TOKYO (AFP) - Japanese cosmetics giant Kanebo faces a tough battle repairing its brand image with consumer confidence at "rock bottom" after its products left ugly blotches on customers' faces, observers say.
Japan's second-largest cosmetics firm - more than a century old and with its reputation for quality now in tatters - can recover, they say, but it has to move swiftly and surely.
Kanebo's travails are the latest in a long line of public relations disasters that have felled companies of all sizes.
Among the casualties are Boeing's troubled Dreamliner jet and automaker Toyota, which was forced to recall millions of cars in recent years over safety issues.
A tainted milk scandal in China that left six children dead and sickened more than 300,000 badly scarred the country's dairy industry.
Key to surviving brand-damaging episodes is a quick response that is transparent and genuine, public relations experts say.
"Don't simply broadcast information - like many Japanese companies do - but promote two-way communication with all stakeholder groups" including customers, said Daniel Fath, vice president of Tokyo-based Total Communications System.
"Handled properly, a traumatic crisis becomes a valuable learning experience that ultimately strengthens a company's relationships with its stakeholders."
In an effort to put a stop to a spiralling PR disaster, Kanebo's president went before the cameras this week to apologise to customers.
They included nearly 10,000 people left with uneven pigmentation after using its skin-whitening creams, which are popular among women across Asia in search of lighter tones.
The embattled executive pledged to overhaul safety controls at the company while temporarily cutting his salary and that of other senior executives.
But his bid to defuse the situation came as a team of external experts appointed by the firm said it had been late in issuing the recall.
The decision to pull their products from shelves came months after officials had received warnings from doctors who suspected a link between patients suffering skin blotches and the firm's products.
The company - whose brands include Blanchir Superior and Sensai - failed to take early measures and was "obsessed with the idea that the skin discolouration was a disease", said Hideki Nakagome, a lawyer who is heading the probe.

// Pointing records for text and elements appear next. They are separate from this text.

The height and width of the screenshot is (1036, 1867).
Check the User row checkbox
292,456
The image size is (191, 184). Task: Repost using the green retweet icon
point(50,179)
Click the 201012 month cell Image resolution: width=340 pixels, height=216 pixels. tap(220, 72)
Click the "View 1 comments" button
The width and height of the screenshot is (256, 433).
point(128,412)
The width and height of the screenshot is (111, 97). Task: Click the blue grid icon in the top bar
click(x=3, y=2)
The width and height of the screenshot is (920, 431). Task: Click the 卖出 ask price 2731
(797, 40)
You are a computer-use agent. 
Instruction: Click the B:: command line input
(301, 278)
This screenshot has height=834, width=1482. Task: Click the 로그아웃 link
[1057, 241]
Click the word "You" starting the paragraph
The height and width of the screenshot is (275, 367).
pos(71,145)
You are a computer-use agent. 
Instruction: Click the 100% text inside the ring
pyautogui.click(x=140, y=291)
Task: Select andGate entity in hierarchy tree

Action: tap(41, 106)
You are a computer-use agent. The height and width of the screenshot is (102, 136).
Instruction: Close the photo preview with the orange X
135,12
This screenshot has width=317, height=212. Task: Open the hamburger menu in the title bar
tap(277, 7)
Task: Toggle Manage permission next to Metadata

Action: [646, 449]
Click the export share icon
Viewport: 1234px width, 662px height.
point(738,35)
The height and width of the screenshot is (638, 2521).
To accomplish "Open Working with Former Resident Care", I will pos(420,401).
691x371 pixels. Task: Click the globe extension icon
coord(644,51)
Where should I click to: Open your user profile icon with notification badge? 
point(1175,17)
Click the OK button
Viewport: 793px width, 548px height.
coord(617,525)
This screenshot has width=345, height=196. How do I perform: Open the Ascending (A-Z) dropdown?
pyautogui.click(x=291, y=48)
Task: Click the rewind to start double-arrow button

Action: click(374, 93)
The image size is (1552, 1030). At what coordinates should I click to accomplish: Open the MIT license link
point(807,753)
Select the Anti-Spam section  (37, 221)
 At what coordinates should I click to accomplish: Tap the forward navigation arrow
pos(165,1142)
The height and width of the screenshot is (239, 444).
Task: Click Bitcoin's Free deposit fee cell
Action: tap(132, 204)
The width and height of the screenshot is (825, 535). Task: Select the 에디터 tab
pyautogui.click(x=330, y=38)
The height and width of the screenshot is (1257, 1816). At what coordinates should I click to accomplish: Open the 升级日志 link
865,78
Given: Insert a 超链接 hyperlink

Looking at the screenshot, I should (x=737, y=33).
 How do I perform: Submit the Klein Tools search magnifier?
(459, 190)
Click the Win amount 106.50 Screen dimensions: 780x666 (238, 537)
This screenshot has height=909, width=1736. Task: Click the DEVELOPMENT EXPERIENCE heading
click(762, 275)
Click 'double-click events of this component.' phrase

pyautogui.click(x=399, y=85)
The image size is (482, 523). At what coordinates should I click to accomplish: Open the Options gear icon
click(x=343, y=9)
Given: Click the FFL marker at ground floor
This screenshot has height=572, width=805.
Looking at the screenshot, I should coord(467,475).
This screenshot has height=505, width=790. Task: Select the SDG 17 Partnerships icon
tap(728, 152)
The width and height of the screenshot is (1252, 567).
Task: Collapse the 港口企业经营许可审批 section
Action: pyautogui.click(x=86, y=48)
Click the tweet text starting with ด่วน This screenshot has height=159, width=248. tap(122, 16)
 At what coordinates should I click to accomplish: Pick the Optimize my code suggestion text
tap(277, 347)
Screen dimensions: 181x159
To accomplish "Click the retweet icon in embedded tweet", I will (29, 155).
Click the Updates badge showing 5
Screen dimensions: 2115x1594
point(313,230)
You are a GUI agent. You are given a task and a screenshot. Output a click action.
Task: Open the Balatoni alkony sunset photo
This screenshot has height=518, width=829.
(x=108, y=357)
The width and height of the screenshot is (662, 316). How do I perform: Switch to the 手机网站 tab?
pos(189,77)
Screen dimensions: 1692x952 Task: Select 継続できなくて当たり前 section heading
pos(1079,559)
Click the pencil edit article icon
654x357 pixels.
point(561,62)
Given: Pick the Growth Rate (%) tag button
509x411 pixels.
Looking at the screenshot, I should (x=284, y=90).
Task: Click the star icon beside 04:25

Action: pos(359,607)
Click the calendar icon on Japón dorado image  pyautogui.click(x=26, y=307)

Kanebo's image "has nose-dived to rock bottom", said Yasuko Kono, secretary general of Consumers Japan.
Underscoring the challenges that lie ahead, 51-year-old Mikako Ando said she was relieved at her own brand choices.
"I feel lucky that I don't use Kanebo's products," she told AFP as she strolled in Tokyo's fashionable Ginza district.
Communicating through social media such as Twitter and Facebook is another important way to get the company's message out as it works its way through a crisis, said Rachel Catanach, senior partner and managing director at FleishmanHillard Hong Kong.
A poorly handled product recall can have a "significant long-term impact" on a brand, she added.
"Too often companies wait until they have full information, which is too late in a world of citizen journalists who can release their photo or tell their story via Twitter or other social channels within seconds of it happening," Ms Catanach added.
"Every minute that goes by without an effective crisis response exponentially increases the risk to a company's reputation."
Toyota, now the world's biggest automaker, "learned reputational lessons the hard way", she said, after it took a huge hit following massive safety recalls in recent years.
"Toyota went to great lengths to rebuild its reputation," Ms Catanach said.
"Because of this, the Toyota brand has not sustained damage over the longer term."
Kanebo, which counts Japan's Shiseido among its rivals and sells its products in more than 50 countries, has seen retail sales plunge about 20 percent since the recall in July.
Millions of affected products were removed from store shelves in Japan, Britain and 10 Asian markets including South Korea, Thailand, Singapore, Indonesia, Taiwan and Hong Kong.
Kanebo's parent company, Kao, said it would book a loss of about US$56 million (S$71 million) over compensation costs as its share price dived.
Toshiyuki Kanayama, senior market analyst for Monex Securities, called on Kao to get more involved in the unit's day-to-day operations to avoid a repeat.
"Brand image is important for any business, but it's all the more important in the cosmetics industry," he said.